== GIVEN PASSAGE ==
Content starts
Station 5 – Simon of Cyrene Helps Jesus to Carry His Cross – Mark 15:21
Seeing that even Jesus needed his brother in flesh to help carry the heavy, awkward cross reminds me of when I felt the pull between anger and finding forgiveness in the time of my father’s death. It was cruel and unfair to a man who served his brothers and sisters and honored our God. He was killed in a painful way and suffered greatly at the expense of another person’s ill choices and actions. I wanted to feel anger at the unknown person responsible. I knew that both my earthly and heavenly Fathers would want me to forgive and find the goodness I was blessed with.
Being angry took no effort, but to forgive and release the darkness that filled my heart took an enormous amount of discipline. So, I prayed. I sat still. I watched a sunset at my father’s gravesite. I hugged others a little tighter and imagined I was taking a little of their love to fill my dark anger and I went to my happy place, the beach. I soaked in the feeling of being so small in the vast ocean lit by nothing but the moonlight and glorious stars that I imagined were my ancestors from years past. I dug my feet in the cool sand and breathed the salty air. Here my tears tasted the same running down my face as the ocean water that splashed on my face. God’s presence has always been in nature for me and I found it again.
Content ends
Recorded data
Content starts
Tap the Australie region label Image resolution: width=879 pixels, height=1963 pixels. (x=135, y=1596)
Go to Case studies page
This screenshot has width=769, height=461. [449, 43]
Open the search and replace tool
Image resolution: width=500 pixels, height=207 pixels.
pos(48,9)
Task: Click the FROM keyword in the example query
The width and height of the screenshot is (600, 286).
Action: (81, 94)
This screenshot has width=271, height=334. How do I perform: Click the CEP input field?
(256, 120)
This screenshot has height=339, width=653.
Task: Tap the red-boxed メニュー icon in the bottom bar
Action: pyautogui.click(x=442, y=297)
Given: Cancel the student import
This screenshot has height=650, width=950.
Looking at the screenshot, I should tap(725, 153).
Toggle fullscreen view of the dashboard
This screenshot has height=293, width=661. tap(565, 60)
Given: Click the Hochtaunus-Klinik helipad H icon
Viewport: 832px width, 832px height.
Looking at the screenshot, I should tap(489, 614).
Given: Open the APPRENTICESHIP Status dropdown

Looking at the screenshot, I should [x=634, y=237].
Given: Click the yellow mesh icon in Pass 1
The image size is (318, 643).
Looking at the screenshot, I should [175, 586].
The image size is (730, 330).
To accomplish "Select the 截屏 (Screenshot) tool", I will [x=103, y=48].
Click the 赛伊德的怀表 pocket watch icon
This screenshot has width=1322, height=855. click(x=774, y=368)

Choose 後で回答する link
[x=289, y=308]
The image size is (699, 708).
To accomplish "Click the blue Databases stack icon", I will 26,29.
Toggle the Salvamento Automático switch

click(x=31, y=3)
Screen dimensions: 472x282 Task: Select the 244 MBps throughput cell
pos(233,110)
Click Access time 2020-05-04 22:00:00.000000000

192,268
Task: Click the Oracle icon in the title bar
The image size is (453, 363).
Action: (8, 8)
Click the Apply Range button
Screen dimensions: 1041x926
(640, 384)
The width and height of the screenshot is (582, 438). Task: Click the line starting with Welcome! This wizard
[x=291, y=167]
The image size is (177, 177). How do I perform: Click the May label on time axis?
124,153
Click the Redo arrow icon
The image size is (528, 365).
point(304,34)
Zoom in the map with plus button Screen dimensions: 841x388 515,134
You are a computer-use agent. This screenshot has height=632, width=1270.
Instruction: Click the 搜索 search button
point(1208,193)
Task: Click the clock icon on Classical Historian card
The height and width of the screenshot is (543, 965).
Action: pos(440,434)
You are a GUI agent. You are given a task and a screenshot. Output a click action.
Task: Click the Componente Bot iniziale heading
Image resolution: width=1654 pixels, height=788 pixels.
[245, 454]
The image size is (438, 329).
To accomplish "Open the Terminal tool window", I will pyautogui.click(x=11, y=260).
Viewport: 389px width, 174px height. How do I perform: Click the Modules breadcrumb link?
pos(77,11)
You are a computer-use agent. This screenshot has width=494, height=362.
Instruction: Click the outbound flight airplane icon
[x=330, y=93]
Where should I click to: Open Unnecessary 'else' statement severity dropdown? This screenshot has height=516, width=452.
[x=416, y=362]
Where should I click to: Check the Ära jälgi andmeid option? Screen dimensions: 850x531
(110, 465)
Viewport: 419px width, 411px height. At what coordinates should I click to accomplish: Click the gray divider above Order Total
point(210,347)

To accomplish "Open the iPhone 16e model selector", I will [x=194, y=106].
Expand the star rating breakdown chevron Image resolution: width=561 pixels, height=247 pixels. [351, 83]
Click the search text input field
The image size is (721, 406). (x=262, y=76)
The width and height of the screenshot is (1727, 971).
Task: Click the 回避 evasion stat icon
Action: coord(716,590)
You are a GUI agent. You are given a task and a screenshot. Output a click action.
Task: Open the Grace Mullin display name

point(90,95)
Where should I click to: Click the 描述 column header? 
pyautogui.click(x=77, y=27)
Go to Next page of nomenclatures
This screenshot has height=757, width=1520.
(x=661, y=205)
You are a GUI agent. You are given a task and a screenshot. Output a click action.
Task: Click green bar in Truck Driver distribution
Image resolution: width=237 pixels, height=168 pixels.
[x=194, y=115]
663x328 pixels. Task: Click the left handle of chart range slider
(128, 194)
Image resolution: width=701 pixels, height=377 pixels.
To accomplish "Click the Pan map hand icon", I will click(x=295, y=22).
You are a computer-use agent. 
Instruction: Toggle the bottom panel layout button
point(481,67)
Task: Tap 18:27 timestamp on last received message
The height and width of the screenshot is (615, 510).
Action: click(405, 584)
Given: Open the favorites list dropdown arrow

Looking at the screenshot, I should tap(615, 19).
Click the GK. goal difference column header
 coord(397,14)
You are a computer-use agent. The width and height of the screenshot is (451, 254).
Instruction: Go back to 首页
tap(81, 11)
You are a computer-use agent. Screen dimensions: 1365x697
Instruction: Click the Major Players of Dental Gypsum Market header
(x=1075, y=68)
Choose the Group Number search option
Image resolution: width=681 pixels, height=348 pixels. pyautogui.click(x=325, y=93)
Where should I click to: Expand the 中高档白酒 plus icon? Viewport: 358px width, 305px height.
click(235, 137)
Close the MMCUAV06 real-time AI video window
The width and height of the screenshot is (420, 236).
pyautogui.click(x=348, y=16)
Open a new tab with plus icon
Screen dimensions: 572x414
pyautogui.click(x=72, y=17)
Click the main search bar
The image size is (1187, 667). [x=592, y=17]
Content ends
== QUESTIONS ON THE MATERIAL ==
[A] In the reflection on the fifth Station of the Cross, list the things the writer did to move toward forgiveness, as named in the sentences from "So, I prayed" through "the beach."
[B] Proceed with the reflection on the fifth Station of the Cross, picking up after its final sentence.
The items have no connection to the reflection on the fifth Station of the Cross.

== YOUR RESPONSES ==
[A]
- Prayed
- Sat still
- Watched a sunset at the father's gravesite
- Hugged others a little tighter
- Went to the beach

[B]
I forgave and I shared this warm feeling with my family so that I could be reminded that anger is not capable of seeing the bright moonlight. I reflected Jesus’s spirit by speaking of His mercy and love to anyone who would hear me. I shared the loss of my father, but in the same breath I would share the goodness that I felt in my heart when I opened my heart to Love. I took the hurt and made an origami flower to wear proudly. I worked to help others in their time of sadness.
When I had a major surgery, I was utterly helpless and was forced to be still yet again due to the intense pain. It was hard to accept the help from my church family and friends, but I tried to be still. I found the discipline I had once before and forgave myself for needing to have a major surgery and embraced those who came to my aide with love. I taught my children how Christians care for one another in times of need. Even on days when the pain cripples me, I feel such joy when I reach out to help others in need. It is a sort of high now. I no longer need to be in the physical presence of that beach to feel the presence of God. All I need to do now is hug someone who is hurting, call a lonely friend or offer a warm meal. Helping others fills my heart and dampens any brewing anger I begin to feel.